Nicorette's advertising campaign makes a different appeal. The slogan is "Thinking of stopping smoking? You can do it. Nicorette can help." It makes gum, microtabs to be dissolved under the tongue, nasal sprays, patches and inhalers. In its slogan, it attractively makes no promises of a better life;it simply implies that the smoker has the power to stop. All Nicorette will do is help. It makes people who want to give up feel good about themselves.
But now we come to NiQuitin CQ, the nicotine patch that generates nearly half the value of all nicotine patches, and whose advertising was voted by Pharmacy magazine as the best over-the-counter ad. It combines patches with an individual smoker's plan, and has a helpline.

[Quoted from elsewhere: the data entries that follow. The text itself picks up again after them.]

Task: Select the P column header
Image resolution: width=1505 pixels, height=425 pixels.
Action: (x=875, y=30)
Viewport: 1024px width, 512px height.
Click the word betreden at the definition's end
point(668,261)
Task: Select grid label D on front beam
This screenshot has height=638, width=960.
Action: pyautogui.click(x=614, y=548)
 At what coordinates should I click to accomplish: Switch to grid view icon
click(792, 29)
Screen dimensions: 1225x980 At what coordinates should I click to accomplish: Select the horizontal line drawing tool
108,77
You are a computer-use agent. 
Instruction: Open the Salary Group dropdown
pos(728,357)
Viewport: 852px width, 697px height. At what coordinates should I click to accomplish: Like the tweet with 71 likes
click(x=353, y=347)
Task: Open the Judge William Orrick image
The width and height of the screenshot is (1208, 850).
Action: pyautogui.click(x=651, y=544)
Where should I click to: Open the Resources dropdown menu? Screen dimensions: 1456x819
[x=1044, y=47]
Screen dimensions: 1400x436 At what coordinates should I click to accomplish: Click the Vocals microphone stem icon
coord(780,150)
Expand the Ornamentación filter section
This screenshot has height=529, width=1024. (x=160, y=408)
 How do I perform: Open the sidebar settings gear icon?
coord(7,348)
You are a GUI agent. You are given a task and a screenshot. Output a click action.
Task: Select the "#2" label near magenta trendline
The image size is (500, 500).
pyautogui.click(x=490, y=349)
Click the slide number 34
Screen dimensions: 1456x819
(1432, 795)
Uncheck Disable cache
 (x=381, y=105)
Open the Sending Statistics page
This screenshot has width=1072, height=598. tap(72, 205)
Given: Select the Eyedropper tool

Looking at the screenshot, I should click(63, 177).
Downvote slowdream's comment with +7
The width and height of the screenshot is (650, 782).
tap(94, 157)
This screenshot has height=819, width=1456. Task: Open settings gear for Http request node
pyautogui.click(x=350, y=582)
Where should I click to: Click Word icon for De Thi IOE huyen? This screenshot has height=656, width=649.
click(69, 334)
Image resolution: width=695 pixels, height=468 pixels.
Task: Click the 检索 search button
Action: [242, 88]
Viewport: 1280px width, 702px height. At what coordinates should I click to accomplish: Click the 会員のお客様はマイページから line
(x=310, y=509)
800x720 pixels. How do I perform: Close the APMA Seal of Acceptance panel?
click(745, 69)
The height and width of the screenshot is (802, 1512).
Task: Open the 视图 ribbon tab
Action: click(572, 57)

This is the advertisement that made me, an avid-pro-smoker, give up - and, interestingly, without parting with a single penny for a patch.
Now, committed as I am to smoking, I don't like being endlessly criticised by health freaks who have not looked properly at the statistics, and who always exaggeratedly coughed and waved their hands when I lit up. And I didn't like, in winter, being forced to go outside to smoke by bad-mannered hostesses. And the realisation that half my friends leave their brains at home when it came to the subject of smoking was depressing. It was like discovering that they were anti-black, or anti-gay.
Six months ago, NiQuitin CQ produced a newspaper advertisement. It featured two photographs. One was a picture of a cigarette being lit, with the words, "I smoke because I like it"; and the next picture was of a hand stubbing out a cigarette, with the words "I also want to stop".
My mind boggled mid-fag. An anti-smoking ad that dared to say "I smoke because I like it"? I was blown away by the honesty of it. So simple, so honest, so guilt-free. I liked it because it was written in the present tense and appealed to me right at that moment. Even that word "also" touched me. If it had been the word "but", I wouldn't have been so charmed. But the word "also" gave me the idea that you could hold two opposing ideas in your head at once. At the end of a great wodge of fascinating information about giving up smoking (not a squeak about health or money or future) was a PS: "If you are seriously thinking about giving up, cut this page out, and keep it."
I did just that, and whenever I wanted a cigarette I read it all over again. And I didn't smoke. About a week later I was just starting to get cravings, when another two-picture ad appeared. "I did eight days without smoking" was the writing above the picture of the hand stubbing out the cigarette. And the next picture was of someone lighting up. "Then there I was down the pub, at it again." I guessed that eight days is the moment when most people go back to smoking after quitting, and that drinking makes your will-power weaker. So I was on my guard. And from that day on I gave up, and haven't had a cigarette since.
This ad was, for me, more than advertisement. It was almost like a religious conversion. I still keep the pictures and look at them.
But my ulcerative colitis has returned. I'm thoroughly cross about it all. I miss the amusing conversations I had with other smokers on balconies at parties. All I can do is spend the money I've saved on expensive ashtrays for the people I still try to persuade to smoke in my house. Preferably during supper.